Important – Internal Only that pretends to come from administrator @ your domain is another one from the current zbot runs which try to drop cryptolocker, ransomware and loads of other malware on your computer. They are using email addresses and subjects that will entice a user to read the email and open the attachment. A very high proportion are being targeted at small and medium size businesses, with the hope of getting a better response than they do from consumers.
Almost all of these have a password stealing component, with the aim of stealing your email or FTP ( web space) log in credentials. Many of them are also designed to specifically steal your facebook and other social network log in details.
This one not only pretends to come from administrator @ your domain but also names the zip file according to your email domain so in 1 case that I received the email was addressed to email@example.com It pretends to come from Administrator <Administrator@thespykiller.co.uk> and the zip file attached to it is named Internal Only – thespykiller.co.uk.zip. This means that every sender will be different for every recipient and every attachment will be a different file name. When unzipped all the files have the same name Internal Only.scr
Please read our How to protect yourselves page for simple, sensible advice on how to avoid being infected by this sort of socially engineered malware.
File Validity: 07/14/2021
Company : http://thespykiller.co.uk
File Format: Office – Excel ,PDF
Name: Internal Only
Legal Copyright: © Microsoft Corporation. All rights reserved.
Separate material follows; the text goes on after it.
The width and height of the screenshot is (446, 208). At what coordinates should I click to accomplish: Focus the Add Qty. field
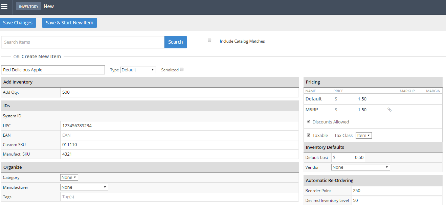[x=179, y=92]
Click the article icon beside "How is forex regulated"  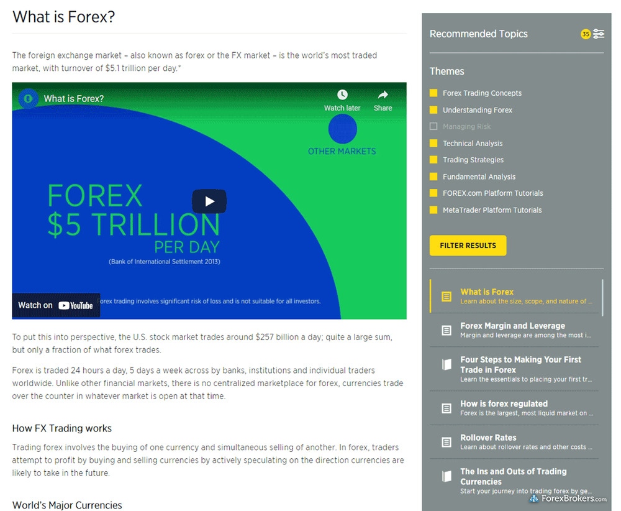tap(446, 407)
Original Filename: Internal Only.pdf
********** Confidentiality Notice **********.
This e-mail and any file(s) transmitted with it, is intended for the exclusive use by the person(s) mentioned above as recipient(s).
This e-mail may contain confidential information and/or information protected by intellectual property rights or other rights. If you
are not the intended recipient of this e-mail, you are hereby notified that any dissemination, distribution, copying, or action taken
in relation to the contents of and attachments to this e-mail is strictly prohibited and may be unlawful. If you have received this
e-mail in error, please notify the sender and delete the original and any copies of this e-mail and any printouts immediately from
your system and destroy all copies of it.
14 July 2021: Internal Only – thespykiller.co.uk.zip: Extracted file name: Internal Only.scr Current Virus total detections: 3/54
This Important – Internal Only is another one of the spoofed icon files that unless you have “show known file extensions enabled“, will look like a proper PDF file instead of the .exe file it really is, so making it much more likely for you to accidentally open it and be infected.
All of these emails use Social engineering tricks to persuade you to open the attachments that come with the email. Whether it is a message saying “look at this picture of me I took last night” and it appears to come from a friend or is more targeted at somebody who regularly is likely to receive PDF attachments or Word .doc attachments or any other common file that you use every day.
Be very careful when unzipping them and make sure you have “show known file extensions enabled“, And then look carefully at the unzipped file. If it says .EXE then it is a problem and should not be run or opened.